Example 2 The difference from Example 1 is that the angle of the baffle plate and the liquid containing magnetic particles are in the lower part of the container in Example 1, whereas in Example 2 it is in the upper part of the container. In FIG. 2, a liquid containing fine magnetite particles (average particle size of about 0.3 μm) flows in from the inlet 12 of a non-magnetic container 11 (the flow of the liquid is shown by a line 13), causing the liquid to increase its flow rate. After passing through six pairs of baffle plates 14 arranged at such an angle, the particles gradually collide and aggregate, and the aggregation is further promoted by the influence of the magnetic field (generated by the magnet 15) to form a large floc. The magnetic particles that have become flocs flow together with the ferromagnetic material with a small diameter of 16 (stainless steel).
When passing through the SUS410, 0.1 mφ fine wire) net, it is magnetically collected, and the clean liquid exits as a flow 18 through the outlet section 17. Now, using a magnetic separator with this structure, a liquid containing dispersed magnetite (Fe ₃ O ₄ ) particles (average particle diameter of approximately 0.3 μm - amount of magnetite contained: 250 mg/hr) was flowed at a rate of 50/hr. the result
The outflow of 0.35mg/magnetite resulted. A solution with the same properties as the stock solution used in this Example 2 was added at 0.1
About 5% of mmφ stainless steel (SUS410)
When the liquid is filled at a flow rate of 50/hr through a magnetic separator to which a magnetic field of 13,000 G (Gauss) is applied using an electromagnet, the amount of magnetite released in the passing liquid is approximately 0.3 mg/hr. 0.35 as above at 3000G (Gauss) low magnetic field with permanent magnet
mg/, making it clear that this structure is superior. Furthermore, compared to the sintered metal with an average hole diameter of about 10 μm, the magnetic separator of this example caused a pressure loss in about 182 hours, and the sintered metal filter caused a pressure loss in about 15 minutes, causing a rapid decrease in liquid volume.

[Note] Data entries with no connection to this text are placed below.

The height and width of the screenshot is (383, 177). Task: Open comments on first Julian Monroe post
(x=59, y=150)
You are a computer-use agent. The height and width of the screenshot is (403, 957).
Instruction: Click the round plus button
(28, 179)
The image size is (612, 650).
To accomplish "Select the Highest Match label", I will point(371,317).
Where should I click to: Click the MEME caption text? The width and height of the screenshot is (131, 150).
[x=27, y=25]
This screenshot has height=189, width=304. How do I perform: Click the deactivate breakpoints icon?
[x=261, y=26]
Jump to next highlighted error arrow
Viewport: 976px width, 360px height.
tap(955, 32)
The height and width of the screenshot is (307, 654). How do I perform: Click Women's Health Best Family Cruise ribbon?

Compared to Examples 1 and 2, it was clear that the present magnetic separator was superior even when air containing about 100 mg/magnetite was flowed. Further, the shape and size of the baffle plate may be any shape depending on the amount of liquid, the amount of magnetic material contained, etc.

[Brief explanation of the drawing]

1 and 2 are sectional views, respectively, showing a magnetic separator according to the present invention. 1, 11... Container of non-magnetic material, 2, 12... Inlet part, 3, 13... Flow, 4, 14... Baffle plate,
5, 15... magnet, 6, 16... ferromagnetic thin wire mesh, 7, 17... outlet, 8, 18... flow from the outlet.

Claims (1)

[Claims] 1 In the flow direction of the fluid containing magnetic particles,
A magnetic separator comprising means for disturbing the flow path of the fluid and an adsorption section made of a magnetic material.